[comp.sys.sun] SS1+ SCSI disk woes

jch@devvax.tn.cornell.edu (Jeffrey C Honig) (10/08/90)

I'm having strange behaviour on my SS1+ with external SCSI drive.  The
system is configured with two internal Sun drives, 3 external HP 660M
(formatted), a Sun 150M QIC tape and an Exabyte with a bus terminator.
All the external cables are 2' long keeping us under the maximum length.
I am currently not using the internal drives; this SS1+ is playing server
until our real SS1+ server arrives.

What happens is that some file gets modified.  This usually shows up as an
executable that starts dumping core.  Comparing it to an identical copy
from backups or another system shows definite differences.  But the
strange problem is that eventually the problem goes away, although it may
require a reboot, and the file is back to normal.

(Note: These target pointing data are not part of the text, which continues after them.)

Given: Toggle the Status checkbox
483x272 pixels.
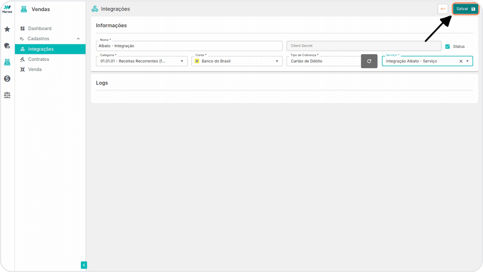Looking at the screenshot, I should [448, 46].
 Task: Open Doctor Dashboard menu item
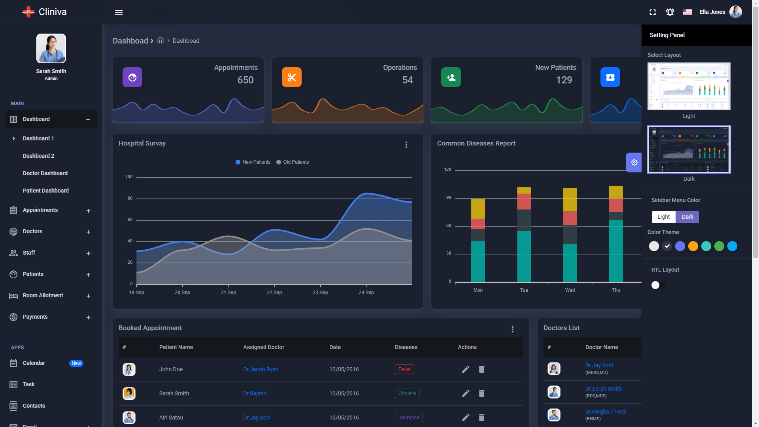(45, 173)
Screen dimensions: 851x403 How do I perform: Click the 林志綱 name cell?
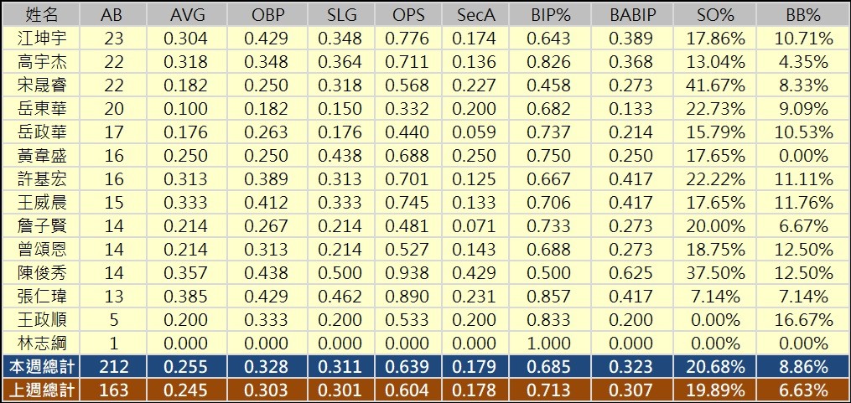tap(42, 344)
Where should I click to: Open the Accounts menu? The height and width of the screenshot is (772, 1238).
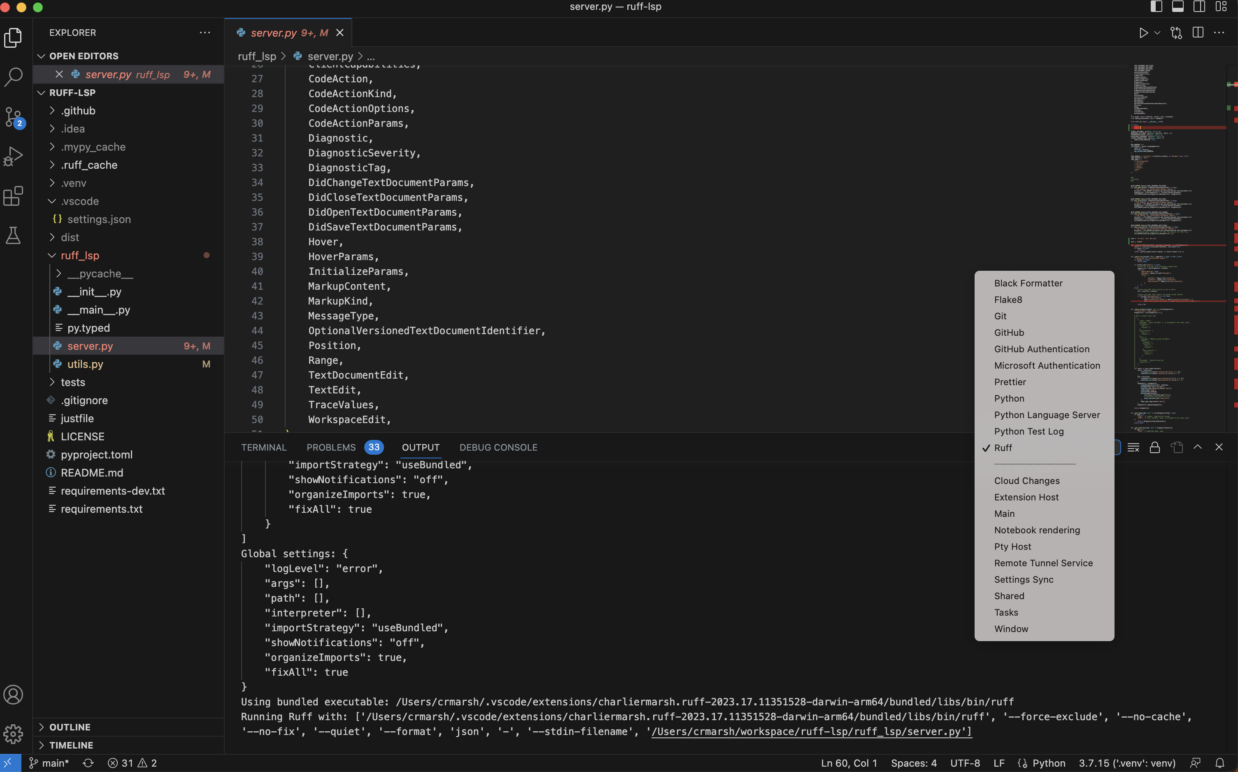point(14,694)
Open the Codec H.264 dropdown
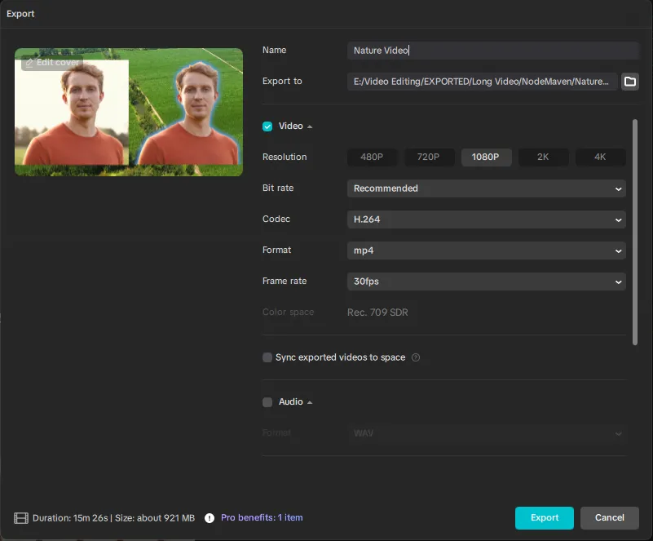Screen dimensions: 653x541 pyautogui.click(x=486, y=220)
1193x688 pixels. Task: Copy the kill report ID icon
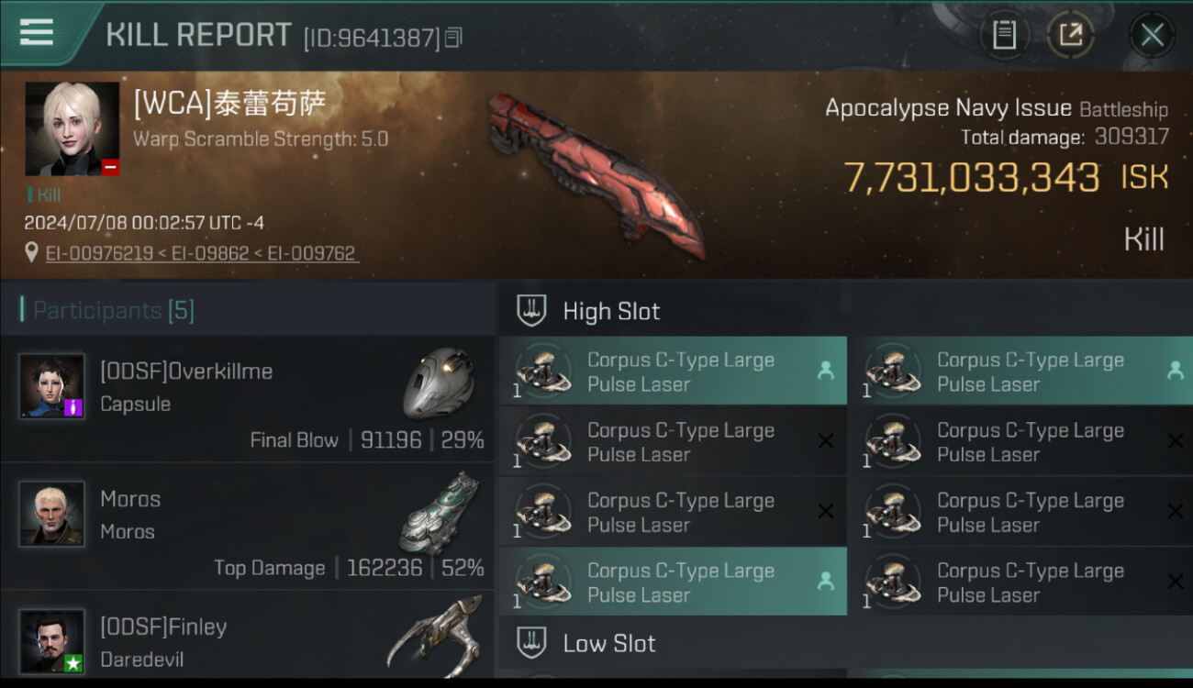pos(453,38)
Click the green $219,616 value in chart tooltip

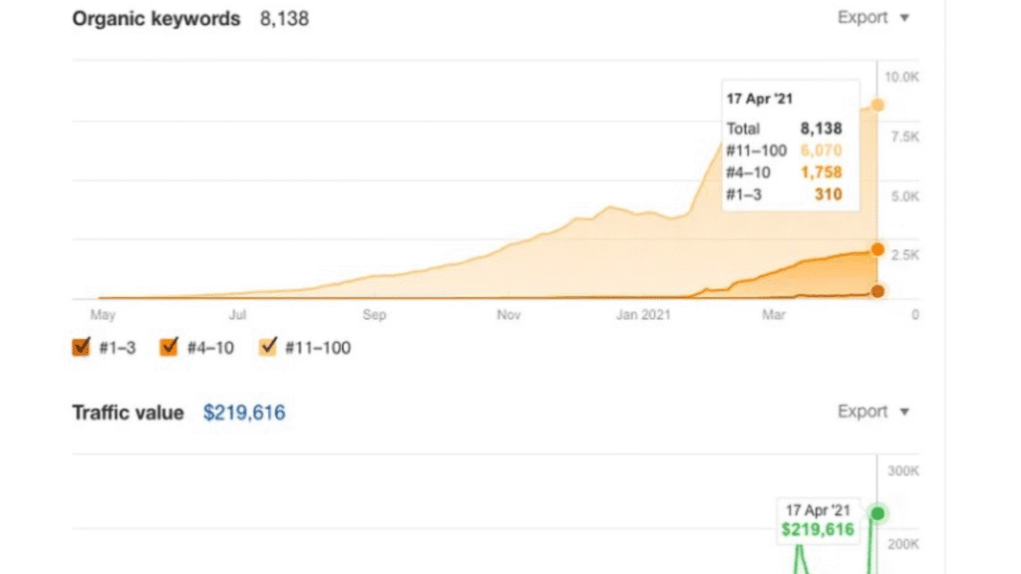(817, 529)
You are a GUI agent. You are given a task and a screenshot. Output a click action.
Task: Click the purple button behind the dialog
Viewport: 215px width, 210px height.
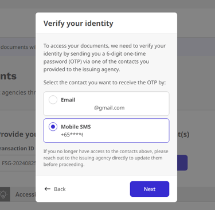tap(182, 162)
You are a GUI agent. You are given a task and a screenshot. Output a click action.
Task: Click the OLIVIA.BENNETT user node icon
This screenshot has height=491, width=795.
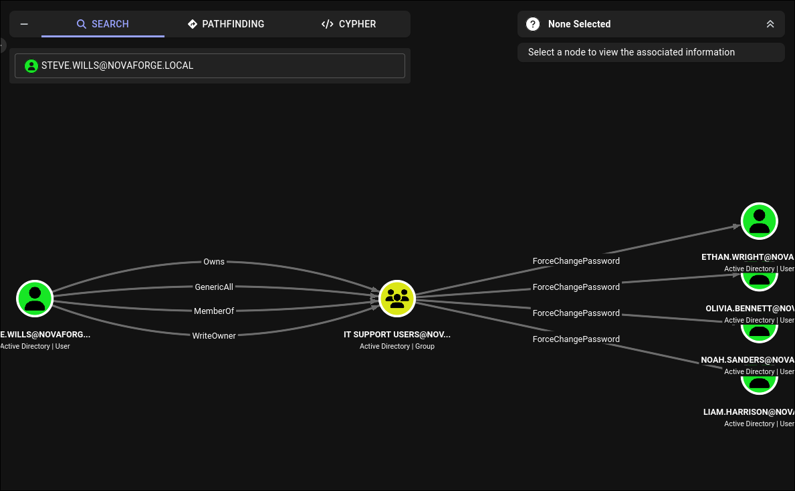pos(759,282)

No messages are printed.  I would suspect a parity error, but that should
be caught by error checking, shouldn't it?  That leaves me to suspect the
imbedded controller on one of the HP disks, but the problem is not limited
to one disk.  I guess it could also be software, does SunOS do much
caching of disk data?

Has anyone seen this or a similar problem?  Can anyone suggest any
solutions?

Thanks.
Jeff

hedrick@athos.rutgers.edu (Charles Hedrick) (11/02/90)

>What happens is that some file gets modified.  This usually shows up as an
>executable that starts dumping core.  Comparing it to an identical copy
>from backups or another system shows definite differences.  But the
>strange problem is that eventually the problem goes away, although it may
>require a reboot, and the file is back to normal.

Sounds to me like the dreaded "confused file problem".  One block of the
file, typically the first one, turns into the corresponding block of a
different file.  Typically it happens to files accessed via NFS, but we've
seen it in local files too.  There is supposedly a fix available from Sun.